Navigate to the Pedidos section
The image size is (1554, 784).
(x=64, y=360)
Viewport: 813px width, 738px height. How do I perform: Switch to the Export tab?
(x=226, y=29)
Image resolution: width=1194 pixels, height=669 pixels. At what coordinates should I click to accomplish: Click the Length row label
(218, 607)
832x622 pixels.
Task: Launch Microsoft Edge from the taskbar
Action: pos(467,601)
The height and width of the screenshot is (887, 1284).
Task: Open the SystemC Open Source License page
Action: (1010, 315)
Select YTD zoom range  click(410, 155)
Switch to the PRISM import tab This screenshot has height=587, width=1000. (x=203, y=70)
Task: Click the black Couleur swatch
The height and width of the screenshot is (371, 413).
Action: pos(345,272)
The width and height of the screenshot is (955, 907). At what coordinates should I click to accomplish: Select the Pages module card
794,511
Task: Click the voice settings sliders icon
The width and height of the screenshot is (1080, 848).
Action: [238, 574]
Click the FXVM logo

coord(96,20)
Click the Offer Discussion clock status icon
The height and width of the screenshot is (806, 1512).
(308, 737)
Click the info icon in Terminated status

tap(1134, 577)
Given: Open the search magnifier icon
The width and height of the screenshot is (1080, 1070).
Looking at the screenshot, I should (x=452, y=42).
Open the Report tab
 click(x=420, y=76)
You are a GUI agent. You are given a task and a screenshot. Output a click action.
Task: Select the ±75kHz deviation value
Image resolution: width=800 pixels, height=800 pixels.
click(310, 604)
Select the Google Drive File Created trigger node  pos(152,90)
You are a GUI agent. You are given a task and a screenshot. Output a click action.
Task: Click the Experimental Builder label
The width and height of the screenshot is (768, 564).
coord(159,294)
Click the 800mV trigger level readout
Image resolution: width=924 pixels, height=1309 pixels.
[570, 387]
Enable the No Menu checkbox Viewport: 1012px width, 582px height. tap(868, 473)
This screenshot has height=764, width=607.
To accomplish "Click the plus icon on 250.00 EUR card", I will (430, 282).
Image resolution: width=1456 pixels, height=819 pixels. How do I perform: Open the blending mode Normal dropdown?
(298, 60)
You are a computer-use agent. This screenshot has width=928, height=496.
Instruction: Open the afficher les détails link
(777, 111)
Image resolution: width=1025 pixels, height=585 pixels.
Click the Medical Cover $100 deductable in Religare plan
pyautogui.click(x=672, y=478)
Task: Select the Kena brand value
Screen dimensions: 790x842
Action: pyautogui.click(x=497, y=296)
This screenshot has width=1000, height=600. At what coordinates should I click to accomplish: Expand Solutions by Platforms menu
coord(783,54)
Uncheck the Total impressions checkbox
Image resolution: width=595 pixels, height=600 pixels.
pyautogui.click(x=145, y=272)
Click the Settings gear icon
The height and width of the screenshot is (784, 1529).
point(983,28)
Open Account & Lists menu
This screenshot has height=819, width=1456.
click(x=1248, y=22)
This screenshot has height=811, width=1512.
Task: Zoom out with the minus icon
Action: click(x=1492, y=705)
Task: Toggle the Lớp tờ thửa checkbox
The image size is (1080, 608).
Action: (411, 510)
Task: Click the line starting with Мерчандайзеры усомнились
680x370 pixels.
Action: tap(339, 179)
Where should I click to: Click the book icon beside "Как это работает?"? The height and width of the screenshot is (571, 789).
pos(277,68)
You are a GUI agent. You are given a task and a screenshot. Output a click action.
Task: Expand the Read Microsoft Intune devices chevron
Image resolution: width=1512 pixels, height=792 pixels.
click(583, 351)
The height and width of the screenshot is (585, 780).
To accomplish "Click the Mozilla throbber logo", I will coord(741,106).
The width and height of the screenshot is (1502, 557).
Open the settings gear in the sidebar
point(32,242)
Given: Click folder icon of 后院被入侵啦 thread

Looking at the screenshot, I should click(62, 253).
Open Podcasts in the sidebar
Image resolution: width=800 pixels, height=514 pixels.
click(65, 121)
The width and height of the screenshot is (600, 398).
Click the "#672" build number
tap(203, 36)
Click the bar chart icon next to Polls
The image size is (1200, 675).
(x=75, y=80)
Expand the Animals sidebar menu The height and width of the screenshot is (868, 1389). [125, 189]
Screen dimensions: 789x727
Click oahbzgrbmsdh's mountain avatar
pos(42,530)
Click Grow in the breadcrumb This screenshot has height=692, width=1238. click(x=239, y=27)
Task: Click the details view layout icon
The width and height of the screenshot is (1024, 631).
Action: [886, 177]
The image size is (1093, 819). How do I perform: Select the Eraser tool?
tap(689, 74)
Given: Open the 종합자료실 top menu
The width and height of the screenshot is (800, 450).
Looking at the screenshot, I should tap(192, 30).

+-------+

# ACTIVITY
Your task is to transcribe, with no changes, only the lines of the listing above that lie between the line holding "Image resolution: width=1456" and the line holding "Image resolution: width=1025", inclusive.

# YOUR RESPONSE
Image resolution: width=1456 pixels, height=819 pixels. How do I perform: Open the blending mode Normal dropdown?
(298, 60)
You are a computer-use agent. This screenshot has width=928, height=496.
Instruction: Open the afficher les détails link
(777, 111)
Image resolution: width=1025 pixels, height=585 pixels.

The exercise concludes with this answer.